- _Objectif de la tâche_:
Recopiez intégralement, sans y changer un seul mot, le texte sur les bactéries associées à la rupture des plaques.

- _Texte de l'exercice_:
********

Cardiologie
Insuffisance coronaire : des bactéries associées à la rupture des plaques
Des bactéries buccales, en particulier les streptocoques du groupe viridans, colonisent les plaques athéromateuses sous forme de biofilm et sont associées à la sévérité des lésions et au risque de mort subite par infarctus. L’activation des voies TLR (surtout TLR2) au contact de bactéries « libérées » du biofilm pourrait contribuer à la rupture de chape fibreuse.

- 7activestudio/istock
L’athérosclérose est une inflammation subclinique associée à l’excès de LDL-cholestérol et impliquant l’immunité innée. Mais l’hypothèse infectieuse refait surface : chez 121 victimes de mort subite et 96 patients opérés d’endartériectomie, de l’ADN bactérien oral était fréquemment détecté au sein des plaques, avec un signal dominant pour les streptocoques viridans.

********

- _Matériel présenté_:

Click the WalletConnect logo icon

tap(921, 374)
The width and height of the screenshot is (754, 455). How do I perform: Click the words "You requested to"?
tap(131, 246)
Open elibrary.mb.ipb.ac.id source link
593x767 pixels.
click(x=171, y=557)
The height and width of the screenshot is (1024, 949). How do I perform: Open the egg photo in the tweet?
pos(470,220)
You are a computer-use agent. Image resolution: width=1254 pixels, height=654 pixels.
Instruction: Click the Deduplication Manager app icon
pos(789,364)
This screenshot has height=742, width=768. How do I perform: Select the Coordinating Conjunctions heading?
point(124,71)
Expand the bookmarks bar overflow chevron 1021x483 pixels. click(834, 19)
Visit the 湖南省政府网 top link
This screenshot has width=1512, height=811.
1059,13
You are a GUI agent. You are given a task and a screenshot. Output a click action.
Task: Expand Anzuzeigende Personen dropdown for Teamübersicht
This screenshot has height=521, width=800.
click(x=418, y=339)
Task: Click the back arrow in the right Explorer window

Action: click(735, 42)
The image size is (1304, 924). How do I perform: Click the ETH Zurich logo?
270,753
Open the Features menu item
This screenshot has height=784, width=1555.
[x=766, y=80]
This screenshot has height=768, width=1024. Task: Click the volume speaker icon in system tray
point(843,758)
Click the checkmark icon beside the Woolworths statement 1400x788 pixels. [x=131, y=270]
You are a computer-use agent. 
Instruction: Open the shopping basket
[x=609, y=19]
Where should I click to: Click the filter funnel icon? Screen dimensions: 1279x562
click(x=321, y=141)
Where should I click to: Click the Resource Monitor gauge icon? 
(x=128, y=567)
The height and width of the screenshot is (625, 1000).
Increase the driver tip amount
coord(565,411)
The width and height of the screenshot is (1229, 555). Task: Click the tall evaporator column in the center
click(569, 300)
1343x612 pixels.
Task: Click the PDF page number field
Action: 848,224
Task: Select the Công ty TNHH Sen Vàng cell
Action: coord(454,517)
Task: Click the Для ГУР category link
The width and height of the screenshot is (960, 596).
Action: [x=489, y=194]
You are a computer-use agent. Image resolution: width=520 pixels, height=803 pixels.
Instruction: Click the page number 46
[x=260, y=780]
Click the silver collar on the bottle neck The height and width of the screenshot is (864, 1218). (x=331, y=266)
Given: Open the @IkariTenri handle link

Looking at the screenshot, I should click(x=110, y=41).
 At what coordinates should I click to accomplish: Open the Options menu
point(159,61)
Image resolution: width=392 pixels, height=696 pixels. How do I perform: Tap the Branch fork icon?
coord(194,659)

********

- _Résultat de l'exercice_:
Cardiologie
Insuffisance coronaire : des bactéries associées à la rupture des plaques
Des bactéries buccales, en particulier les streptocoques du groupe viridans, colonisent les plaques athéromateuses sous forme de biofilm et sont associées à la sévérité des lésions et au risque de mort subite par infarctus. L’activation des voies TLR (surtout TLR2) au contact de bactéries « libérées » du biofilm pourrait contribuer à la rupture de chape fibreuse.

- 7activestudio/istock
L’athérosclérose est une inflammation subclinique associée à l’excès de LDL-cholestérol et impliquant l’immunité innée. Mais l’hypothèse infectieuse refait surface : chez 121 victimes de mort subite et 96 patients opérés d’endartériectomie, de l’ADN bactérien oral était fréquemment détecté au sein des plaques, avec un signal dominant pour les streptocoques viridans.